Some of these men and women will not live out today.

Some will most certainly come home to Dover Air Force Base in a cold steel box beneath the draped colors of the Stars and Stripes, their war over, their dreams ash, soon to be just another restless ghost in America’s legion of the dead.

Today, there are those who wear the uniform, but can no longer serve – their duty stations are the crowded and forgotten wards of military hospitals around the world. They won’t be working in the yard or grilling out today either. Some will spend the day with family, even if they are unaware of it. 

Soon too their last battle will be over.

Today there are those who no longer serve, no longer wear the uniform, but they still fight.
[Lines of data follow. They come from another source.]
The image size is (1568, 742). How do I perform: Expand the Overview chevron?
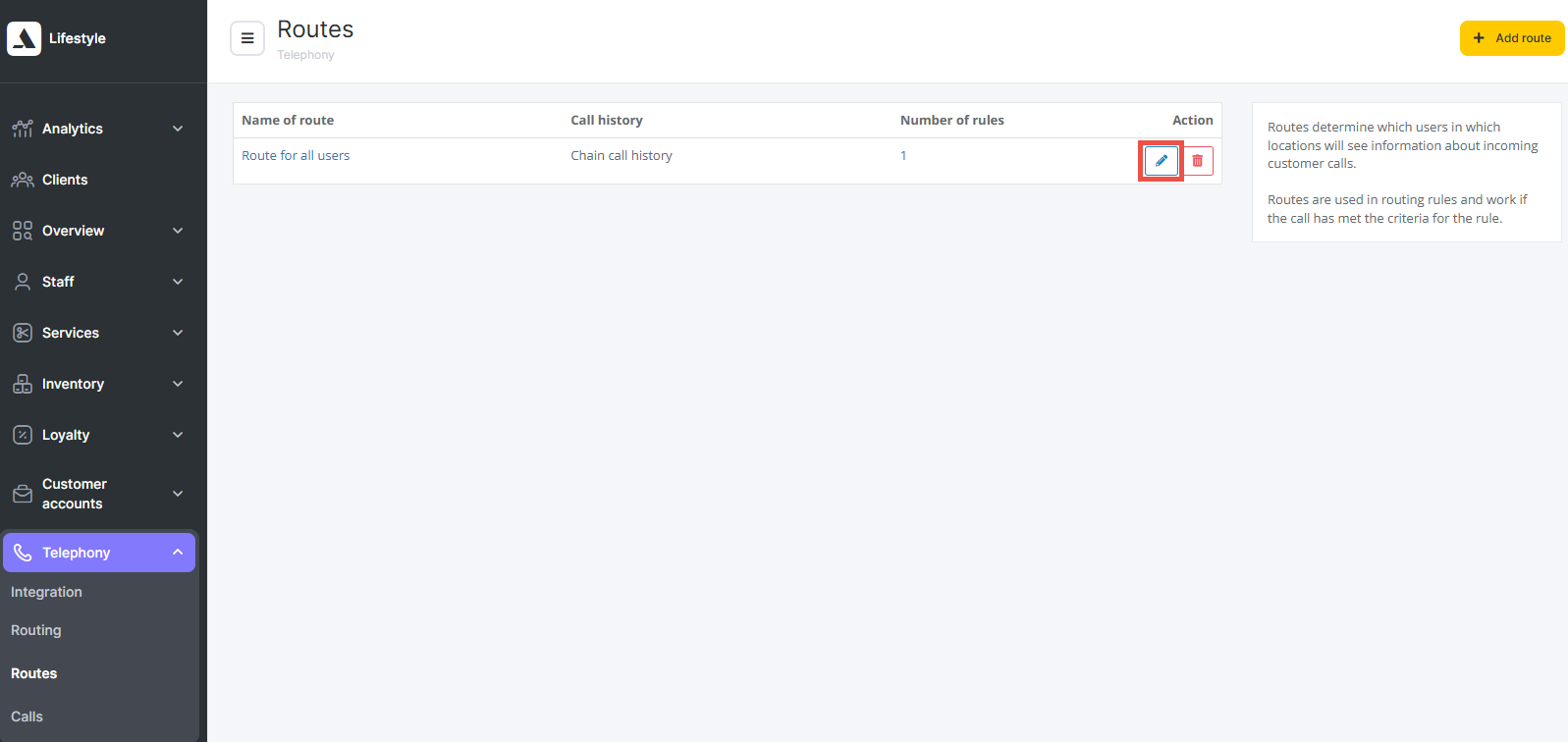[178, 231]
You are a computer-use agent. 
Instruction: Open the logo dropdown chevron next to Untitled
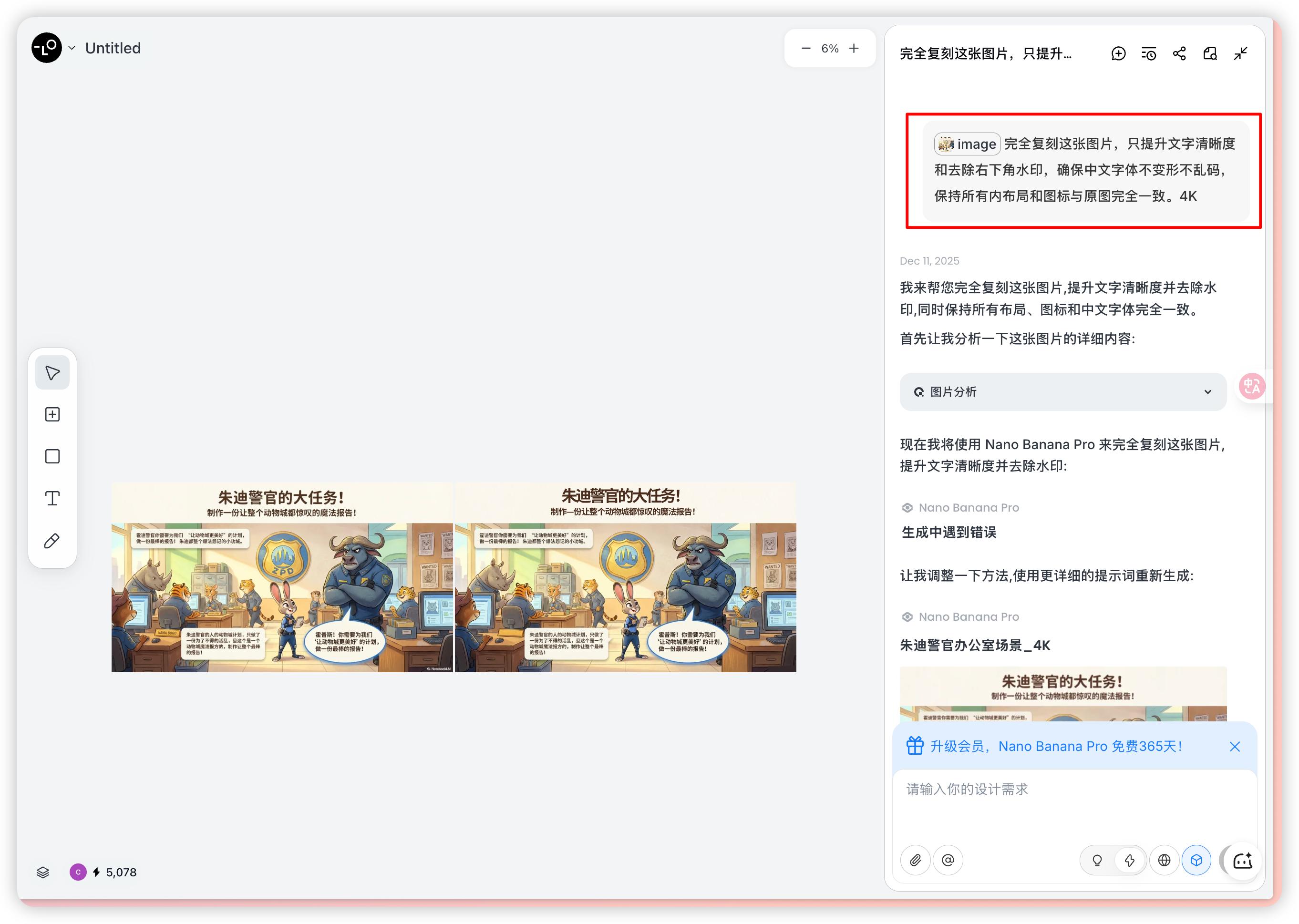[72, 48]
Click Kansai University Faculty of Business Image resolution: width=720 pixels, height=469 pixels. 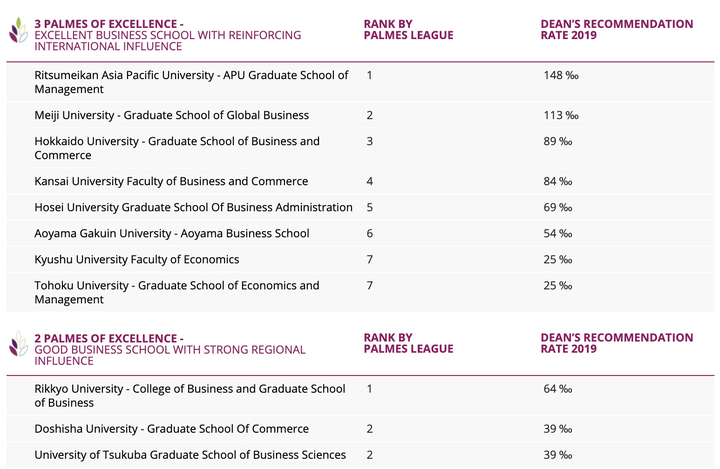[x=171, y=181]
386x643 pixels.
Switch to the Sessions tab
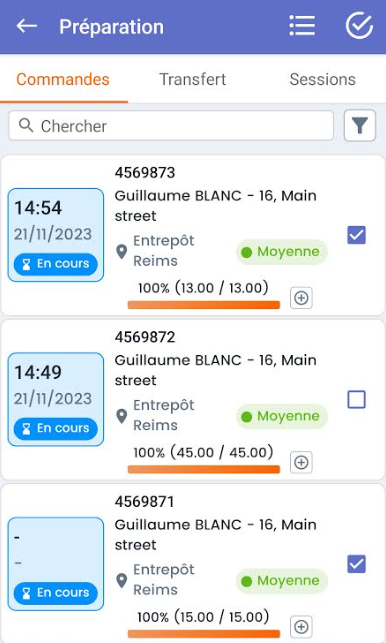(x=322, y=79)

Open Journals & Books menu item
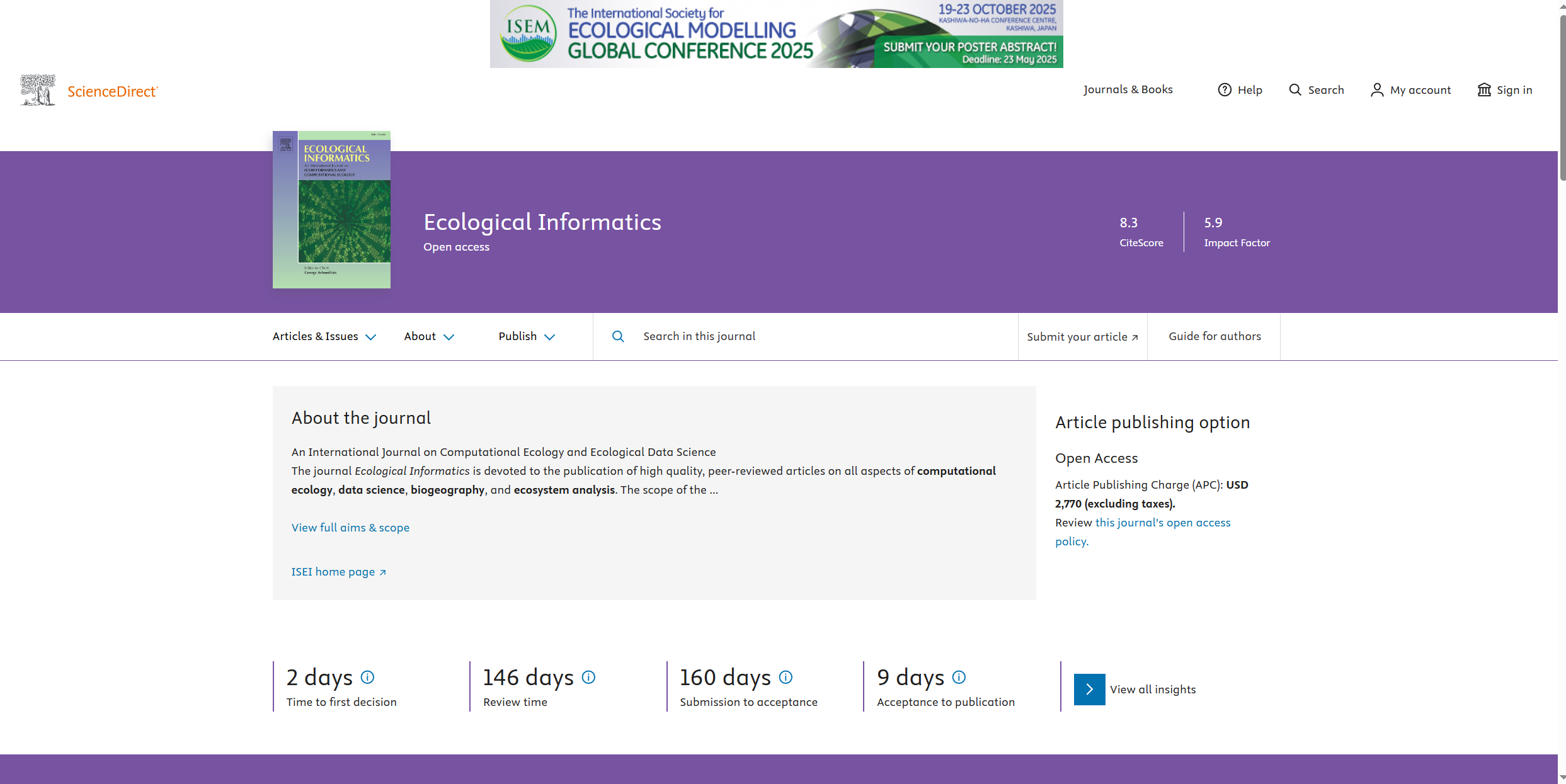coord(1128,89)
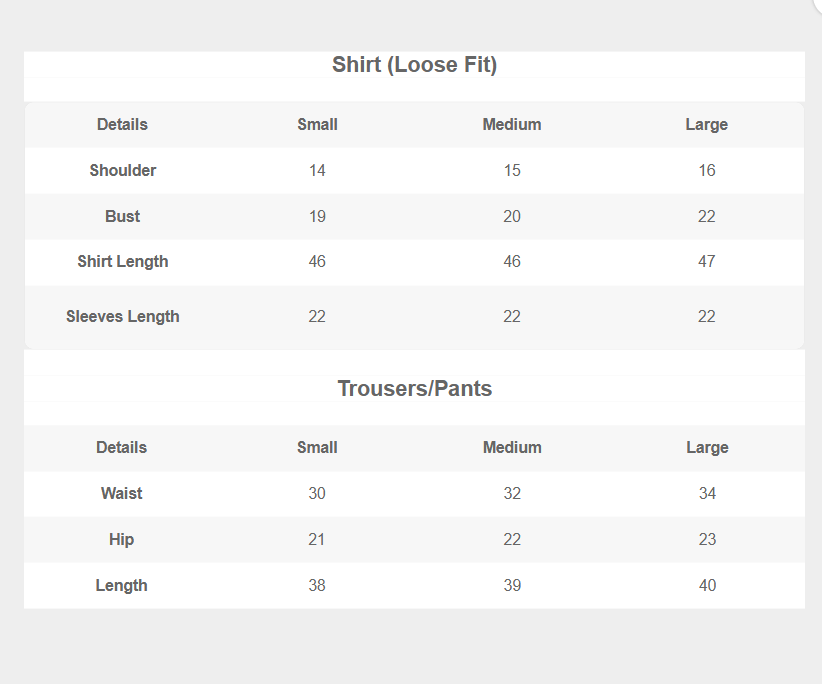Click the Hip row label
This screenshot has width=822, height=684.
coord(122,540)
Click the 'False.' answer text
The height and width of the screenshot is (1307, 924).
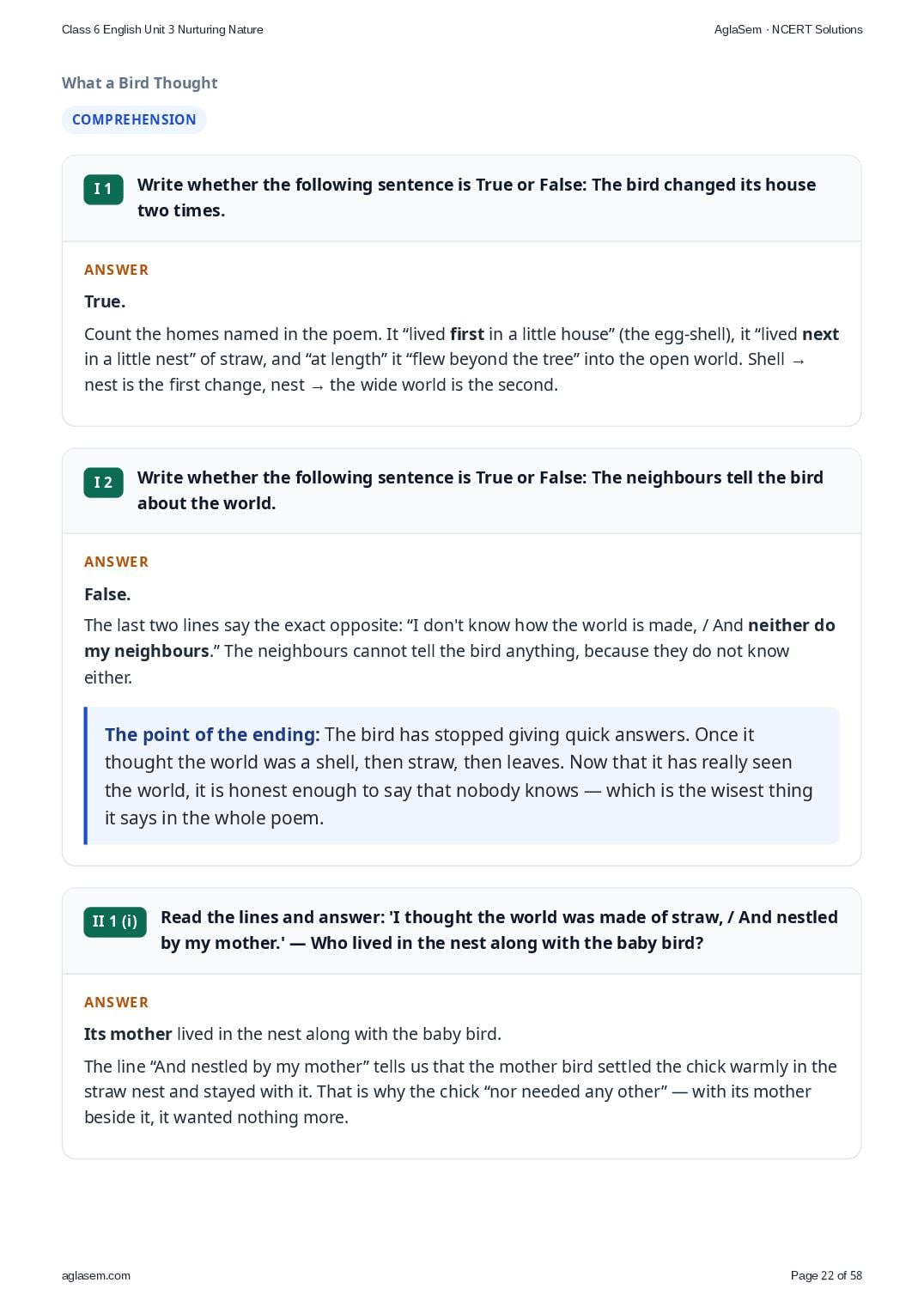[107, 594]
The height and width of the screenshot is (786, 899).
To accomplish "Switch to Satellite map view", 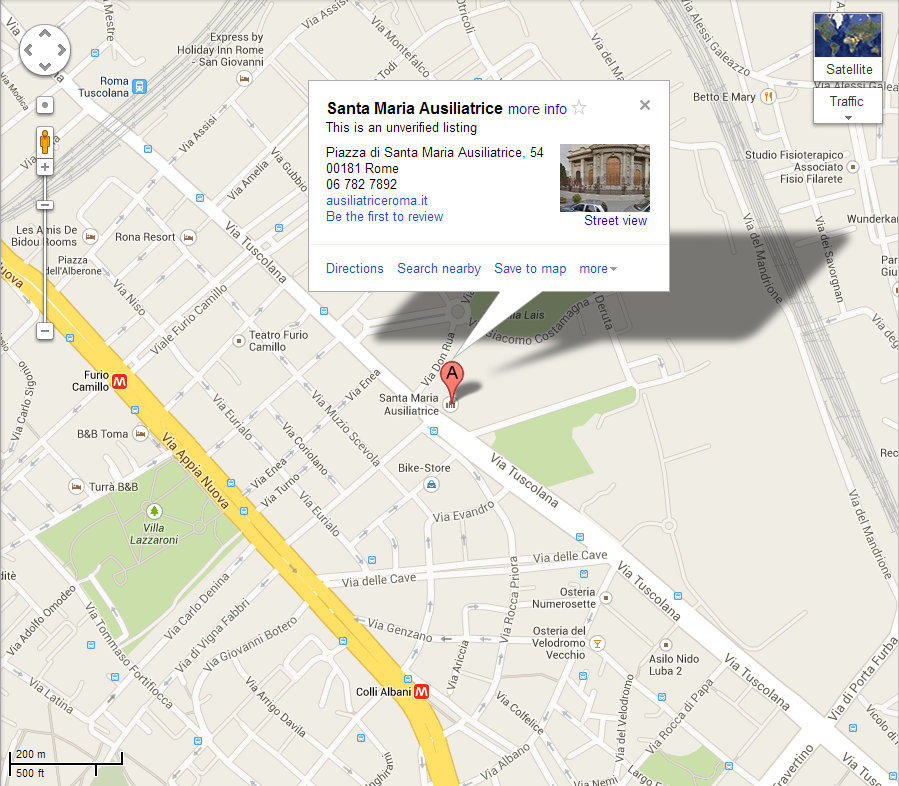I will [x=848, y=47].

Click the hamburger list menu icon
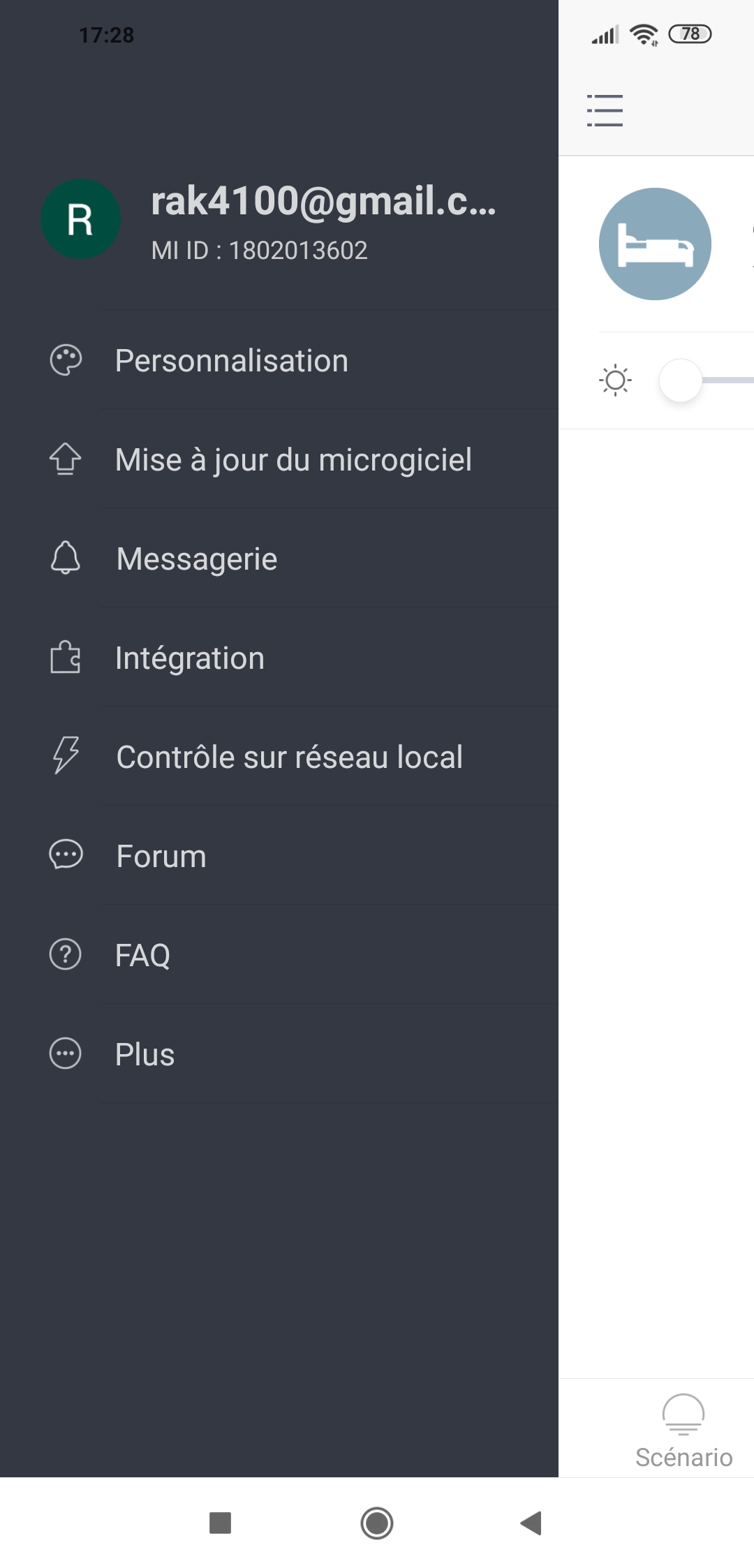click(x=605, y=110)
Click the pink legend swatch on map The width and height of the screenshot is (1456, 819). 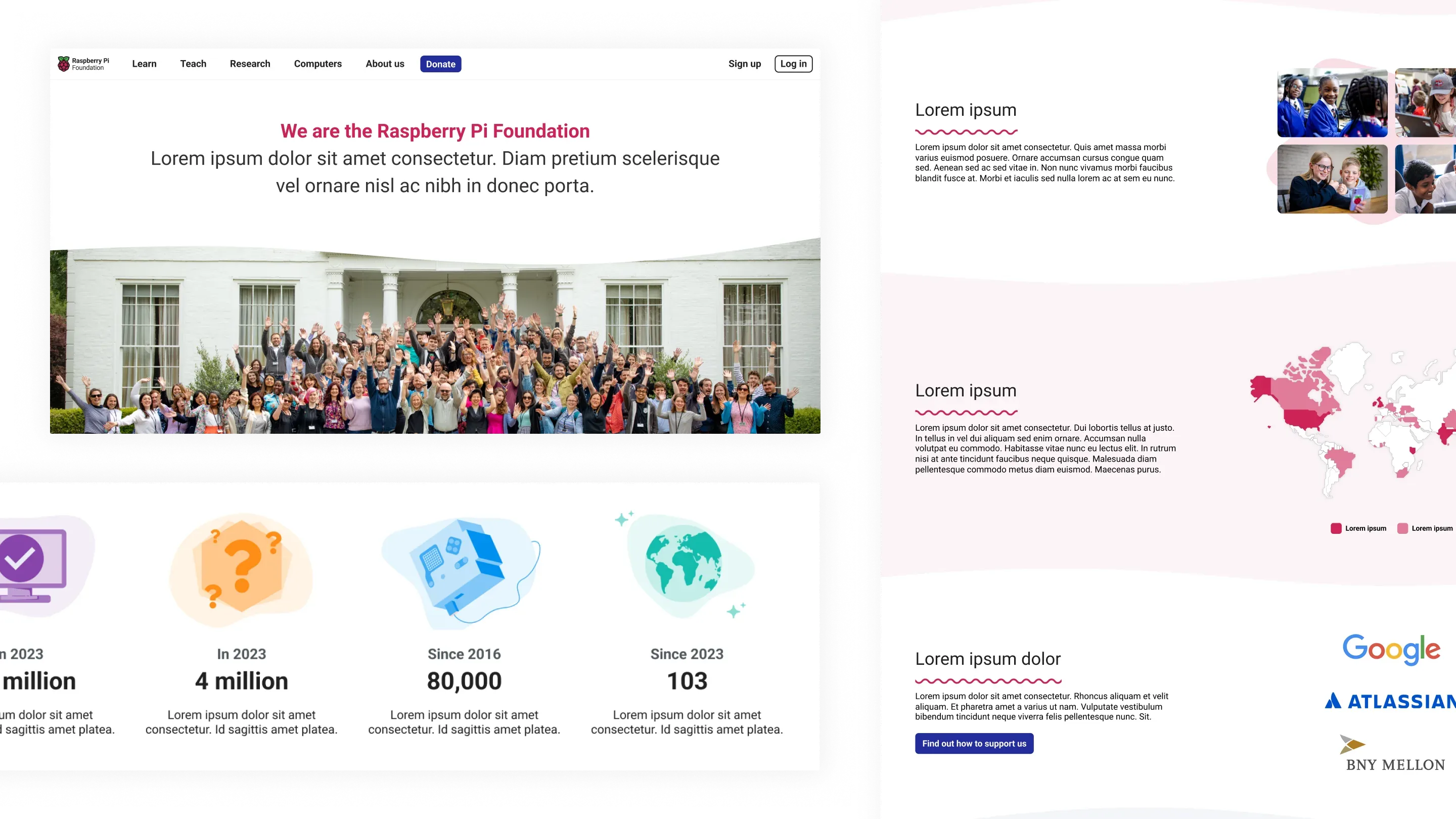(1403, 527)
They fight the nightmares of Vietnam and Beirut and Mosul and Firebase Alpha and a thousand other battlefields you’ve never heard of.   They are the walking dead, killed in action only they no longer have the wit to know it and so they haunt the streets of America, the forgotten unseen discarded cold gray ghosts of war and conflict, poisoned by nightmares, by pills and alcohol and poverty, slowly fading away.

And today, of course, there are those who no longer fight, no longer struggle, no longer remember.  They lie entombed in the soil of foreign nations, at Normandy, at Tunis, at the Ardennes, at Brookwood and Cambridge, at Flanders and Lorraine, at Manila, Mexico City, in the Netherlands, the Somme, and many other places whose names most Americans no longer remember or never knew. One hundred and twenty four thousand, nine hundred and nine American servicemen lay interred forever in twenty-four cemeteries on foreign shores and there they will stay, never to return to America.  They were the lucky ones, if you can call it luck, found and honored and laid to rest by their fellows.  Others, well, their bones are myriad and they litter the sea floor beneath all the oceans of the world or are lost in the jungles and deserts on all the world’s continents, their resting places unknown and unremembered. 

Today, here, within the boundaries of the United States, there are one hundred and forty-six national military cemeteries, and more than a million Soldiers, Sailors, Marines, Airmen, and Guardsmen lie beneath the cold white granite, my own father among their brave company.  And one day I will join them.

Their battles are long, long over, even if the war still rages on.

They, all of them, came when called, some of their own free will and some not, and did their duty and no one, no one, can ask any more of them.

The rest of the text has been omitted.